[Excerpt to read]
_ _ _ _ _ _ _

Over the years, we’ve seen a lot of potentially valuable innovations flop because the companies sponsoring them were using the fundamentally wrong logic in managing them. For instance, as Clayton Christensen recently described in the Harvard Business Review, they insist on valuing projects in terms of Net Present Value. A different approach, we’ve argued, is to think of ventures or innovations as real options. A real option is a toehold investment that buys you the right, but not the obligation, to make a subsequent investment when you know more. Consider how this way of thinking can help you avoid these common causes of innovation failure:

The one big bet syndrome. In highly uncertain environments, it’s nearly impossible to predict with any accuracy which innovations are likely to succeed and which are not. It makes sense, therefore, to test out a number of different approaches on a small scale, proceeding forward only when you’ve validated enough assumptions to move ahead with confidence. The logic of real options supports this approach: essentially encouraging companies to take out a couple of different projects aimed at a promising market or technology, without huge risks. “Big bet” ventures in our experience seldom work out. Remember such supposed first-moving winners as WebVan and Pets.com? Their particular bets were wrong, yet the viability of Internet-enabled business models has now been demonstrated. Keeping some resources for multiple tries might have allowed those projects to succeed later on.

_ _ _ _ _ _ _

[To do]
1. From the excerpt on real options, quote the passage from "The one big" up to and including "succeed later on.".
2. Why does the excerpt on real options say companies should test several approaches on a small scale? Answer in one to three sentences.
3. List every person, publication, and company named in the excerpt on real options.

[Data lines]

_ _ _ _ _ _ _

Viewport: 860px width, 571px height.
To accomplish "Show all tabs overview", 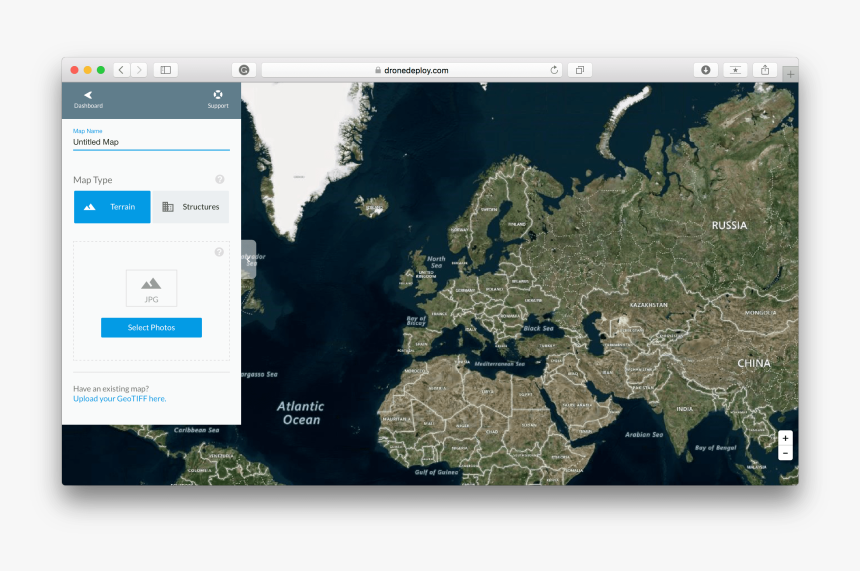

_ _ _ _ _ _ _

[Outputs by task]
1.
The one big bet syndrome. In highly uncertain environments, it’s nearly impossible to predict with any accuracy which innovations are likely to succeed and which are not. It makes sense, therefore, to test out a number of different approaches on a small scale, proceeding forward only when you’ve validated enough assumptions to move ahead with confidence. The logic of real options supports this approach: essentially encouraging companies to take out a couple of different projects aimed at a promising market or technology, without huge risks. “Big bet” ventures in our experience seldom work out. Remember such supposed first-moving winners as WebVan and Pets.com? Their particular bets were wrong, yet the viability of Internet-enabled business models has now been demonstrated. Keeping some resources for multiple tries might have allowed those projects to succeed later on.

2. In highly uncertain environments it is nearly impossible to predict with any accuracy which innovations will succeed. Small-scale tests let a company move forward only after it has validated enough assumptions to proceed with confidence.

3.
- Clayton Christensen
- Harvard Business Review
- WebVan
- Pets.com